> **Data supplied**:
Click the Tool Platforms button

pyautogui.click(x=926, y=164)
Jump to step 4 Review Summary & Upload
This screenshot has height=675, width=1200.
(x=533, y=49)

> **Problem statement**: Write out these lines word for word.

> **Written response**:
Click the Tool Platforms button

pyautogui.click(x=926, y=164)
Jump to step 4 Review Summary & Upload
This screenshot has height=675, width=1200.
(x=533, y=49)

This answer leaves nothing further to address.